As Darius wiped his eyes with the heel of his hand, his sleeve slipped back to reveal oozing burns on his wrists. Most men with such wounded flesh, John reflected, would be crying from pain rather than with grief.
“It is a strange world, Lord Chamberlain,” Darius went on. “Everyone knows that you and Senator Aurelius were sent on a diplomatic mission to Michael. And now the senator is gone. He is not the only one dead, either. If I was asked, I would tell the emperor that if he wants these deaths to stop he should make peace with Michael. No human hand can stop him.”

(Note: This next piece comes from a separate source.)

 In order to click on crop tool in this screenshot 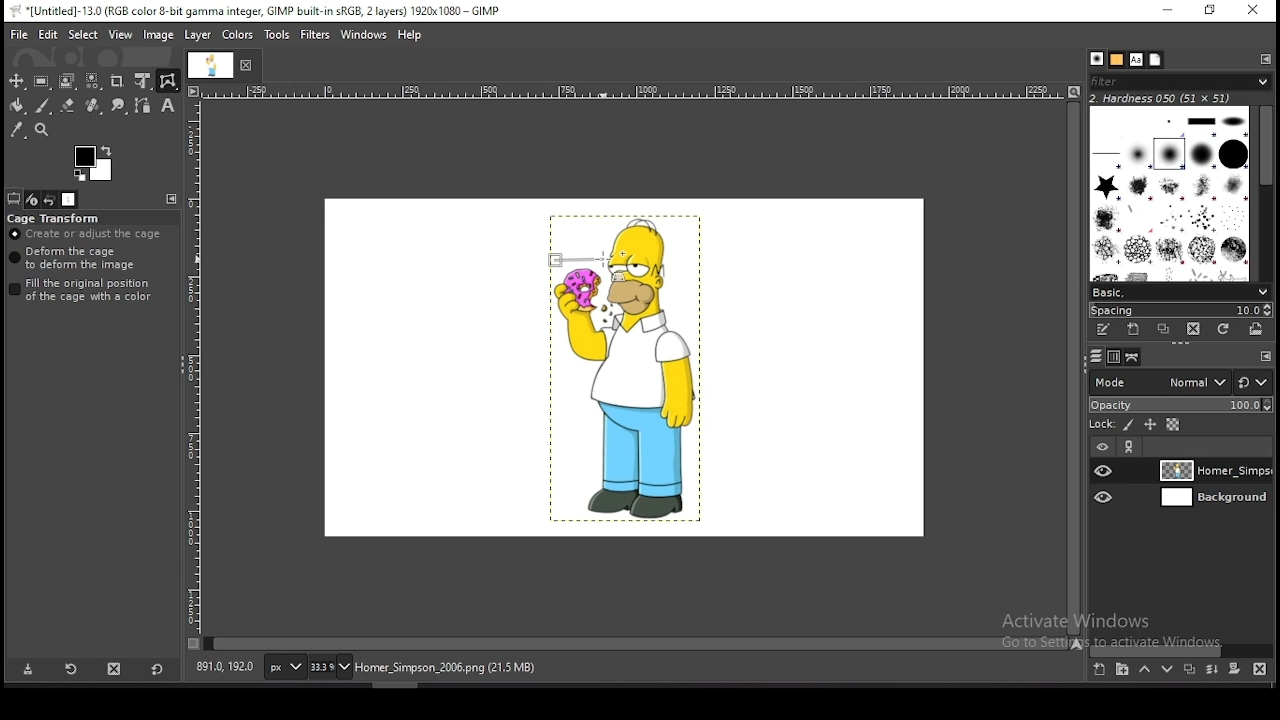, I will do `click(119, 81)`.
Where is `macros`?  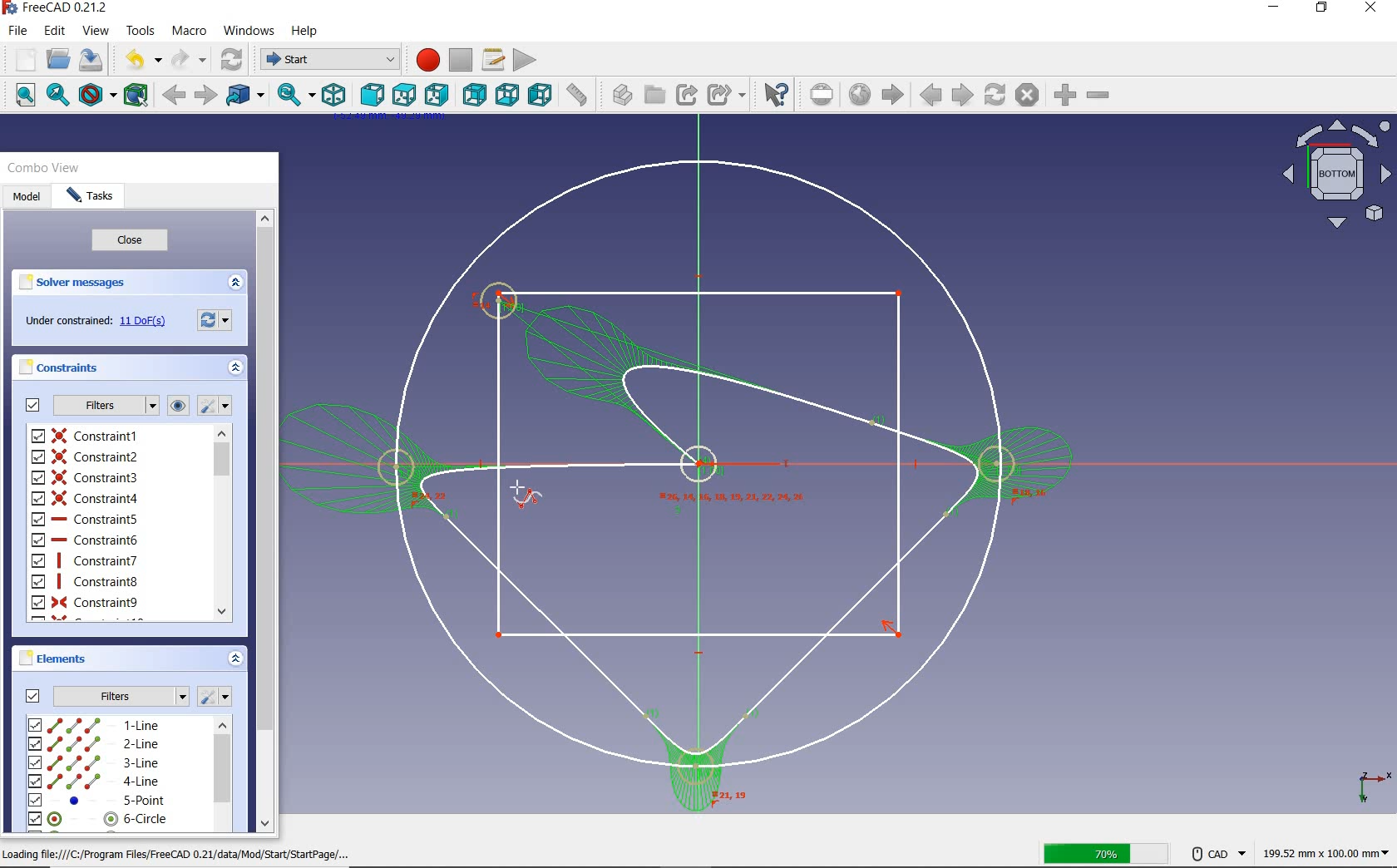
macros is located at coordinates (492, 60).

Having secured the house after Darius’ departure, John retired. On the way to his bedroom, he paused for a moment at the doorway of his study. For once, his gaze was drawn not to the mosaic girl Zoe but to the pagan gods cavorting lustily in the heavens above the bucolic scene. As the flickering light from the lamp he carried gave lewd animation to the figures, he wondered afresh. Had that subtly shifting scene been specified in its owner’s original commission or was it a sly joke on the part of the artisan, directed at the despised tax collector who had owned the house until his head was sacrificed by Justinian in an attempt to placate an enraged populace?
The old gods in the mosaic reminded John of Aurelius, a staunch pagan yet, he sensed, despite his jesting almost convinced he had been granted a miraculous cure by a man whose religion he did not follow. Darius likewise was no believer and certainly no coward, yet he was already frightened sufficiently to counsel immediate surrender. It was obvious that if Michael could so easily persuade the minds of men like those, it was equally certain that Justinian would not be able to control Constantinople’s largely Christian population for very much longer.
John’s last glance around his study touched the shatranj board. A thin smile briefly illuminated John’s lean face. During his brief discussion with Darius, it had occurred to him that small though the scrap of parchment that had been hidden under it was, it was the only thing offering a shred of hope. Its message demonstrated that Michael was not as all-knowing as everyone appeared to believe.
Chapter Fifteen
By first light next day John was standing in the long shadow of a stylite’s pillar set at the center of a nondescript forum not far from the docks. Unlike three other columns in the city, this pillar was still occupied.
As red-gold light crept over the surrounding rooftops, the stylite, a tall figure dressed in a long black tunic, addressed the knot of pilgrims who had already gathered, despite the early hour. A cool breeze carried the rank smell of decomposing fish around the spacious forum along with the elevated man’s ornate phrases. This morning he warned of divine retribution against imposters who mounted pillars and subsequently preached falsehoods to pious pilgrims.
At John’s approach some of the faithful drifted away. He had dressed in a simple white tunic and thrown a dark woolen cloak over his shoulders, yet there was something in the quality of his clothing, perhaps the hint of silver thread along the hem of his cloak, that, coupled with his bearing, alerted even these simple travelers to at least some suspicion of his rank. And, John reflected ruefully, no matter how much senators and high court officials might boast of their efforts to better the lot of the general populace, those thronging the streets sensed their enemies as instinctively as a rabbit knows the fox. It was a pity that many ordinary folk apparently suspected anyone holding rank as inevitably harboring rancor directed against those lower on the social scale.